Records supplied>

▶

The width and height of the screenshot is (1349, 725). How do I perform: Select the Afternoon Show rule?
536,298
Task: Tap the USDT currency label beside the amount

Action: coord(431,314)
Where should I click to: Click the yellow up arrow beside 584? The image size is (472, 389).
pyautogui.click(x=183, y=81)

◀
▶

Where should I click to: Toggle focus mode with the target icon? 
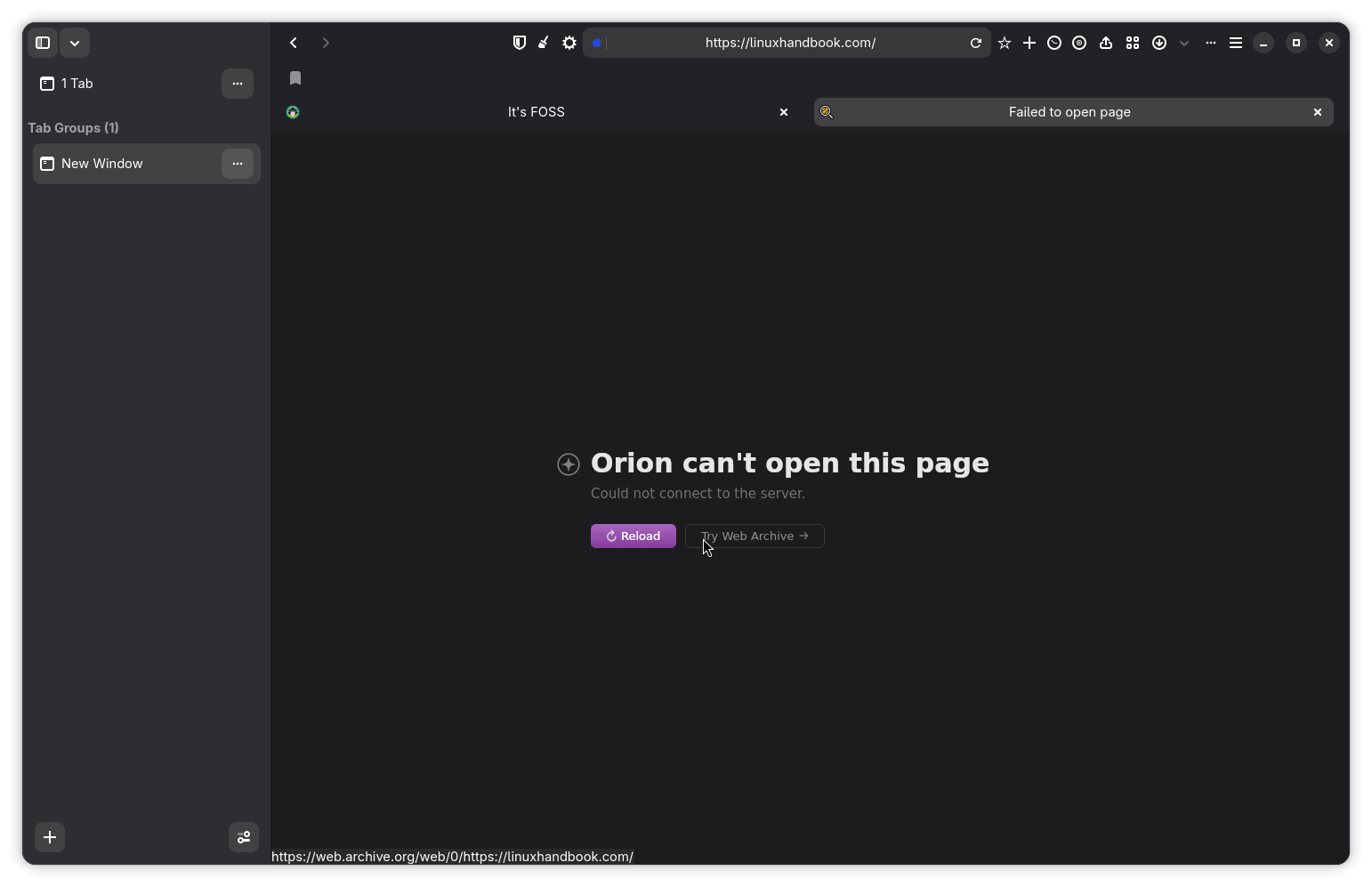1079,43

◀

Problem description>
Can you extract the records from the line with "Where should I click to: Click" up to and including the line with "pyautogui.click(x=183, y=81)" and reproduce them line for line?

Response to the exercise>
Where should I click to: Click the yellow up arrow beside 584? The image size is (472, 389).
pyautogui.click(x=183, y=81)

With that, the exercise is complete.